Di ruang kelas 6 Tunanetra.
“Besok kita akan praktik berjalan dari sekolah menuju ke arah jalan raya ya, anak-anak..”.
Kalimat itu jelas ku dengar. Tentu saja mbak Hani juga mendengar. Karena teman sekelasku ya cuma mbak Hani. Hehe.
Jujur, dari dalam hati terdalam, aku paling malas diajak belajar orientasi mobilitas. Apalagi bepergian yang agak jauh, dan hanya menggunakan tongkat. Meski bu Tika, guruku, tetap mengikuti kami dari jauh.
“Kalian siap, ya..”, lanjut bu Tika.
“Siap, bu..”, kata mbak Hani lantang.
Sementara aku, masih sibuk dengan pikiranku sendiri. Antara takut kalau ada apa-apa kalau bepergian tanpa dituntun teman yang awas, dan takut kalau aku tidak lulus Program Khusus untuk kami, anak tunanetra.
***
“Astuti takut itu, bu..”, kata mbak Hani kepada bu Tika pada pagi hari berikutnya.
Ya, hari ini, tepatnya pagi setelah berdoa dan literasi di kelas, kami akan praktik orientasi mobilitas. Seperti yang dijadwalkan bu Tika.
“Takut kenapa, As?”, tanya bu Tika kepadaku.
Sebenarnya bu Tika pasti tahu, aku memang penakut. Dulu saja saat awal-awal aku bersekolah di sini, aku takut memegang benda-benda asing yang dikenalkan kepadaku.
“Coba pegang ini, As.. Ini namanya kentongan..”, kata bu Tika saat itu.
Dan karena ketakutanku, aku meringkuk di meja kelas. Saat itu mbak Hani belum sekolah di sini.
“Ini dapat dibunyikan lho, As…”, lanjut bu Tika.
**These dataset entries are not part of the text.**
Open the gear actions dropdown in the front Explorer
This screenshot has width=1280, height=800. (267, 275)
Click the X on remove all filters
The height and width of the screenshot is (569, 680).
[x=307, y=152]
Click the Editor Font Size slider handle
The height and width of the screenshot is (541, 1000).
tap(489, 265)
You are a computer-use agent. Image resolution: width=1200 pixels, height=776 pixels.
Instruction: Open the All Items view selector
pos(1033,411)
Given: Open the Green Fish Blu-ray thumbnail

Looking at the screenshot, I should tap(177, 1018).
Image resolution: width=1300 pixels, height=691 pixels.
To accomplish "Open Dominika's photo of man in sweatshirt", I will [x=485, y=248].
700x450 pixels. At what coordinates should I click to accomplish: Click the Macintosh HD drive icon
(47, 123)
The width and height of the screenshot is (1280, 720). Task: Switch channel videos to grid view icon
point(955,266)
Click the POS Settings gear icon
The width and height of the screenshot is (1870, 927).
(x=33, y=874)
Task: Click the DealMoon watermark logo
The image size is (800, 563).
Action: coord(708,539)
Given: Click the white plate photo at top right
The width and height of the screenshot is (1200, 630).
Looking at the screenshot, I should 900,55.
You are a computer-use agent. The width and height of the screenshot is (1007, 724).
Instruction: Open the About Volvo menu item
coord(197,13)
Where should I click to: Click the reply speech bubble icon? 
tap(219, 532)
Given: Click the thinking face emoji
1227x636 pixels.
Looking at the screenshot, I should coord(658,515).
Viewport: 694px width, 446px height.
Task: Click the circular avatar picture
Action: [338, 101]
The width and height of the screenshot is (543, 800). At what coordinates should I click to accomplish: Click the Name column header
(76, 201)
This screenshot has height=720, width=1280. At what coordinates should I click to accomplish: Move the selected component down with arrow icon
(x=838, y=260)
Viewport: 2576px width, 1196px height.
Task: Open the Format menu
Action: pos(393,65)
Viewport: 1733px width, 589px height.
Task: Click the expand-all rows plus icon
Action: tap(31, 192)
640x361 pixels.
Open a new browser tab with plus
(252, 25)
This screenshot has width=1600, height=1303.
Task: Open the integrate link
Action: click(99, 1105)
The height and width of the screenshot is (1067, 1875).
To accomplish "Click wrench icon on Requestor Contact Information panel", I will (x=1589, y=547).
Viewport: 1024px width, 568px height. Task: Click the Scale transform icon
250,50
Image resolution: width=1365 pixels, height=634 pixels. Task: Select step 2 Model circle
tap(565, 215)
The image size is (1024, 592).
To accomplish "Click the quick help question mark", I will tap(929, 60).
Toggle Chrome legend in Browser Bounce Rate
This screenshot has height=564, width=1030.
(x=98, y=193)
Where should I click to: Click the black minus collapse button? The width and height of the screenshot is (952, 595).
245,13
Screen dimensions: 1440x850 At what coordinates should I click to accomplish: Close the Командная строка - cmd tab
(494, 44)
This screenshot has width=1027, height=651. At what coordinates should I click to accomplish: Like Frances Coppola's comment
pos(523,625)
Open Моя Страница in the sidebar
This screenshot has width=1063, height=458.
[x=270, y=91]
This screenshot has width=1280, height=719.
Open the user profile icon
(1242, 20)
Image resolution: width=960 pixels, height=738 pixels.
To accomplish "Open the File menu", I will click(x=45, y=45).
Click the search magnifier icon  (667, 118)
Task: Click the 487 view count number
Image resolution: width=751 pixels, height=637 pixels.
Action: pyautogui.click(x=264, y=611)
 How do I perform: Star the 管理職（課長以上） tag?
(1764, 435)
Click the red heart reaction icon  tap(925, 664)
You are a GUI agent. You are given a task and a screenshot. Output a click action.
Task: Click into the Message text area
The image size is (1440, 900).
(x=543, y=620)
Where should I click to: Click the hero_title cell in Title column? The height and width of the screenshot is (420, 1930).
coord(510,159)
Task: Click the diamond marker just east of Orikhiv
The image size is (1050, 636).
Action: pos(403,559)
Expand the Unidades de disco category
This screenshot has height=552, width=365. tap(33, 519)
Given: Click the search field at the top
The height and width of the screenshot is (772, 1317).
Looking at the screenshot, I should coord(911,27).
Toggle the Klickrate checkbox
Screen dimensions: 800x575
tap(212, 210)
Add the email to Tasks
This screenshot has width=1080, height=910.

Bu Tika saat itu benar-benar ingin mengenalkan benda yang disebutnya kentongan. Tapi aku benar-benar takut. Akhirnya aku baru berani memegang benda itu beberapa hari setelah hari itu.
***
“Bu Tika pasti tahu kalau saya penakut kan, bu?”, jawabku setengah bertanya.
“Sejak dulu saja saya penakut. Diajak ke sekolah dan asrama sini saja saya takut naik mobil. Saya berteriak-teriak di mobil saking takutnya..”, lanjutku.
“Iya, terus?”, tanya bu Tika.
“Saya takut kalau berjalan menuju jalan raya nanti akan ketabrak mobif atau motor, bu..”.
Aku mencoba memberikan alasan kepada bu Tika. Sambil berharap tidak jadi ada pelajaran itu hari ini. Hehe.
“Dulu kamu takut memegang benda-benda yang belum kamu kenal kan, As? Keyboard. Kamu takut menyentuhnya. Apalagi memainkannya. Nah, sekarang kan kamu malah seneng banget kan kalau belajar memainkan keyboard sambil nyanyi?”, kata bu Tika.
“Dulu kamu memegang handphone juga begitu. Tapi akhirnya sekarang handphone menjadi kebutuhan kamu, kan?”, lanjut bu Tika.
“Kalau kamu bisa menaklukkan rasa takutmu dan ingat akan kebutuhan kamu nantinya agar mandiri, kamu pasti akan berani..”.
“Tidak selamanya kamu akan didampingi ibu dan bapak kan, As? Dan tak selamanya kamu harus menggantungkan diri kepada kakak-kakakmu. Selama aman menuju suatu tempat sendirian ya lakukan..”.
Ku dengarkan kata-kata bu Tika. Benar juga apa yang bu Tika katakan. Dan bu Tika pasti sudah mengukur keamanan untuk aku dan mbak Hani praktik orientasi mobilitas.
***
“Ya, bu.. Bismillah..”.
Ku pegang tongkatku. Aku sudah siap di pinggir jalan raya desa. Mbak Hani sudah berjalan di depanku. Kemudian aku mulai berjalan menyusuri pinggiran jalan raya desa dari titik awal gerbang sekolah.
Aku tahu, bu Tika mengikutiku dan mbak Hani dari belakang. Ku langkahkan kakiku menyusuri jalan kecil ini dengan hati-hati. Tekatku, aku harus menaklukkan rasa takutku ini sendiri. Semuanya aman.